● Source excerpt:
┏━━

# Fuel Question



## Mvp2ny (3 mo ago)

Hello all. New owner of Troy-Bilt Storm2420 w 208CC. Manual states 5w-30 & 87 gas. I was wondering if I can use Truefuel ethanol free gas. Do I still need add oil? Thx all.


----------



## contender (Jan 18, 2018)

Cause no one else has responded so far....I will ...

I believe when they tell you to use 5 w-30 and 87 gas they are suggesting you put the 5w-30 in the crank case and 87 gas in the gas tank......so put the oil in the crank case and straight true fuel in the gas tank. Sorry for the instructions, but if this is your first experience with small engines, we don't need a blown engine.

Others i am sure will chime in......have fun and stay safe.....


----------



## michaelnel (Feb 12, 2019)

The oil goes in the crankcase, not mixed with the gas. Yes you can use TrueFuel if you want to pay $33 bucks a gallon. All you really need is 87 octane pump gas with stabilizer added to it, and run the machine out of gas when you stop using it.


----------



## Tony-chicago (Feb 10, 2021)

As stated but to be clear:

Your machine does not take gas oil mixture.
1. Gas in gas tank.
2. Oil in engine.

For the oil, use 5-30. People here recommend synthetic.

For gas, you can use regular. But there are reasons to use better. Ethanol is a culprit in carbs and such. And for off-season storage you want to make sure things stay clean and not corroded. Some people use trufuel, others have a system that works well, for a lot cheaper. A lot.

┗━━

● To be done:
Print the part of the fuel thread between "The oil goes" and "in gas tank.", inclusive. The items have nothing to do with the fuel thread above.

● Information supplied:
┏━━

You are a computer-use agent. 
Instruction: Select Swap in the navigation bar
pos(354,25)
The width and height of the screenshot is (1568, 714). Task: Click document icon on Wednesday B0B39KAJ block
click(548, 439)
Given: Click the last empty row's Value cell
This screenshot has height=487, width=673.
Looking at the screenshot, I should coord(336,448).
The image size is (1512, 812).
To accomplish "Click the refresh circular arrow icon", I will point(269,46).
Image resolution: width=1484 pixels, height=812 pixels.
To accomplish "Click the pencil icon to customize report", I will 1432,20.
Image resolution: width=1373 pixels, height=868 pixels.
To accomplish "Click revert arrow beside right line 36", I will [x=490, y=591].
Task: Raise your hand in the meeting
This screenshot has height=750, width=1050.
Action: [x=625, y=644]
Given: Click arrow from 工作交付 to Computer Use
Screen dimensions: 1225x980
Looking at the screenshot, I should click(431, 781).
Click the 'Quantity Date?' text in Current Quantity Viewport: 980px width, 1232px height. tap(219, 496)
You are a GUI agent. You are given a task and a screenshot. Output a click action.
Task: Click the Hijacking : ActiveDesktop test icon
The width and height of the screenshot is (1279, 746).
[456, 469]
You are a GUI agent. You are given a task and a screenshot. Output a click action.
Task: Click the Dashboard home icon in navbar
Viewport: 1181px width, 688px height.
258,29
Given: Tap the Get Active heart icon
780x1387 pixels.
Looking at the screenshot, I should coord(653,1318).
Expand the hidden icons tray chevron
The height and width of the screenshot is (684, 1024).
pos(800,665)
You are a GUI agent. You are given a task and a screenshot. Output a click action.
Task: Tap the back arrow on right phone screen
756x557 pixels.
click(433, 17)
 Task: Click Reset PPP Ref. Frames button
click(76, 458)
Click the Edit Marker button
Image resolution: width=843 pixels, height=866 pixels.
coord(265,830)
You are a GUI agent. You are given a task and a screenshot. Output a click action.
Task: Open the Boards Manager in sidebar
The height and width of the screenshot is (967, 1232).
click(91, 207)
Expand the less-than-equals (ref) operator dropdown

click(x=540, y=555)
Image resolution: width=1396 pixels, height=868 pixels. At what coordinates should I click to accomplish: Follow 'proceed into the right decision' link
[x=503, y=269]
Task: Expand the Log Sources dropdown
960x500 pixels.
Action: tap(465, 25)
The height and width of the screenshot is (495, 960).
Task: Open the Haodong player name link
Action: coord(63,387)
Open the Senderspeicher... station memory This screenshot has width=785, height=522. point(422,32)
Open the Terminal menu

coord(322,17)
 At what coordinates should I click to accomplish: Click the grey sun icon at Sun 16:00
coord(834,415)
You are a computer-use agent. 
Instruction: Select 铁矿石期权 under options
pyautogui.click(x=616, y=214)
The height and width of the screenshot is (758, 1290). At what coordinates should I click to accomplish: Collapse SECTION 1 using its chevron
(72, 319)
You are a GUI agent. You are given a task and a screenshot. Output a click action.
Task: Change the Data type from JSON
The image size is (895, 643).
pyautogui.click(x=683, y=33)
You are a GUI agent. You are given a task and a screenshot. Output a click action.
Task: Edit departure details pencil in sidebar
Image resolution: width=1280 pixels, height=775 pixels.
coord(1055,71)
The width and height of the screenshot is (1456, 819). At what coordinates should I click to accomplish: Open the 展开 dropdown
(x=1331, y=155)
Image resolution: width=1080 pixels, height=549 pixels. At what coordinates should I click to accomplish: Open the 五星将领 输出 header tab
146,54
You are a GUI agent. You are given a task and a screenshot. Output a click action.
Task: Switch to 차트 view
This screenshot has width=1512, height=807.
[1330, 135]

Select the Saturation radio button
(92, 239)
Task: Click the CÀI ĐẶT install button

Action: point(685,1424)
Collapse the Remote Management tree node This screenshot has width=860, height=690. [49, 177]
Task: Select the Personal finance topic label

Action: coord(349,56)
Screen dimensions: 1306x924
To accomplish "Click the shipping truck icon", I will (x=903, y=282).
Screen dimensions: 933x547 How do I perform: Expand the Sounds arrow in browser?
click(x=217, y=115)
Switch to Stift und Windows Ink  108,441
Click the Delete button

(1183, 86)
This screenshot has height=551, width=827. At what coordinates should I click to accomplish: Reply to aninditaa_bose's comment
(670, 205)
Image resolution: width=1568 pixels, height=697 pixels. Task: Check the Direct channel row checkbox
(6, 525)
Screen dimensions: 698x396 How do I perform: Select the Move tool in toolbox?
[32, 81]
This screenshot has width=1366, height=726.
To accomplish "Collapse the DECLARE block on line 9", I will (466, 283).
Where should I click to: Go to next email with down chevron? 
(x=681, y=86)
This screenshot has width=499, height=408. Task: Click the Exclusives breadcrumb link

┗━━

● Solution below:
The oil goes in the crankcase, not mixed with the gas. Yes you can use TrueFuel if you want to pay $33 bucks a gallon. All you really need is 87 octane pump gas with stabilizer added to it, and run the machine out of gas when you stop using it.


----------



## Tony-chicago (Feb 10, 2021)

As stated but to be clear:

Your machine does not take gas oil mixture.
1. Gas in gas tank.